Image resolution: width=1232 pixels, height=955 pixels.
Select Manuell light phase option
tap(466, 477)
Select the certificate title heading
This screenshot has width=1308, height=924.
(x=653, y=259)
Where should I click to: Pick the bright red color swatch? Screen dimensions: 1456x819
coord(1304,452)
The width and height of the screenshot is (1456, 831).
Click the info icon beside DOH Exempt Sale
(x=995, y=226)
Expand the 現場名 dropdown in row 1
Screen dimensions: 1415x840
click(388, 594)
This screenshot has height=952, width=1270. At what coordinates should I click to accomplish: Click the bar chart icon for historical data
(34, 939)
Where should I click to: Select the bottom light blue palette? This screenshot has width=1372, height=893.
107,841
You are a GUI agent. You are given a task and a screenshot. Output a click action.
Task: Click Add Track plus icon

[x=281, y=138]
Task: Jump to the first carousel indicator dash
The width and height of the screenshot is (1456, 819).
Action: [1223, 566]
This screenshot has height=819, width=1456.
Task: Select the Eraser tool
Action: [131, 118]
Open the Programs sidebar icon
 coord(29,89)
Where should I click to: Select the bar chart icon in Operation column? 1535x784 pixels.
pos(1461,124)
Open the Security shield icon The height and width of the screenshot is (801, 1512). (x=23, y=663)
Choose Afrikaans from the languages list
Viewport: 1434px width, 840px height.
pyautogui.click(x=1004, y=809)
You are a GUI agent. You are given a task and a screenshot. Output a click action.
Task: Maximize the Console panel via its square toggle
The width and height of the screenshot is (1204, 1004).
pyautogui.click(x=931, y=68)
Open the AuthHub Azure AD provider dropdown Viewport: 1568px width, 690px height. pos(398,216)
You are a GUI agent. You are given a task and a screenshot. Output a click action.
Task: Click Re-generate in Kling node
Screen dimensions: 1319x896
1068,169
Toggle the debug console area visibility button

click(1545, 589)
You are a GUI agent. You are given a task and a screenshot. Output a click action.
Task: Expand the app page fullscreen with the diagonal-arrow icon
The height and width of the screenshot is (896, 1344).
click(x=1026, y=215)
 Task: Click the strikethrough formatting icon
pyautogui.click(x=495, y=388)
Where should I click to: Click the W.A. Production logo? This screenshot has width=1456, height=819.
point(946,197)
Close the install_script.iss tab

********

> [Task]:
Write down every line of the data exactly as it appears above.

> [Solution for this exercise]:
Image resolution: width=1232 pixels, height=955 pixels.
Select Manuell light phase option
tap(466, 477)
Select the certificate title heading
This screenshot has width=1308, height=924.
(x=653, y=259)
Where should I click to: Pick the bright red color swatch? Screen dimensions: 1456x819
coord(1304,452)
The width and height of the screenshot is (1456, 831).
Click the info icon beside DOH Exempt Sale
(x=995, y=226)
Expand the 現場名 dropdown in row 1
Screen dimensions: 1415x840
click(388, 594)
This screenshot has height=952, width=1270. At what coordinates should I click to accomplish: Click the bar chart icon for historical data
(34, 939)
Where should I click to: Select the bottom light blue palette? This screenshot has width=1372, height=893.
107,841
You are a GUI agent. You are given a task and a screenshot. Output a click action.
Task: Click Add Track plus icon

[x=281, y=138]
Task: Jump to the first carousel indicator dash
The width and height of the screenshot is (1456, 819).
Action: [1223, 566]
This screenshot has height=819, width=1456.
Task: Select the Eraser tool
Action: [131, 118]
Open the Programs sidebar icon
 coord(29,89)
Where should I click to: Select the bar chart icon in Operation column? 1535x784 pixels.
pos(1461,124)
Open the Security shield icon The height and width of the screenshot is (801, 1512). (x=23, y=663)
Choose Afrikaans from the languages list
Viewport: 1434px width, 840px height.
pyautogui.click(x=1004, y=809)
You are a GUI agent. You are given a task and a screenshot. Output a click action.
Task: Maximize the Console panel via its square toggle
The width and height of the screenshot is (1204, 1004).
pyautogui.click(x=931, y=68)
Open the AuthHub Azure AD provider dropdown Viewport: 1568px width, 690px height. pos(398,216)
You are a GUI agent. You are given a task and a screenshot. Output a click action.
Task: Click Re-generate in Kling node
Screen dimensions: 1319x896
1068,169
Toggle the debug console area visibility button

click(1545, 589)
You are a GUI agent. You are given a task and a screenshot. Output a click action.
Task: Expand the app page fullscreen with the diagonal-arrow icon
The height and width of the screenshot is (896, 1344).
click(x=1026, y=215)
 Task: Click the strikethrough formatting icon
pyautogui.click(x=495, y=388)
Where should I click to: Click the W.A. Production logo? This screenshot has width=1456, height=819.
point(946,197)
Close the install_script.iss tab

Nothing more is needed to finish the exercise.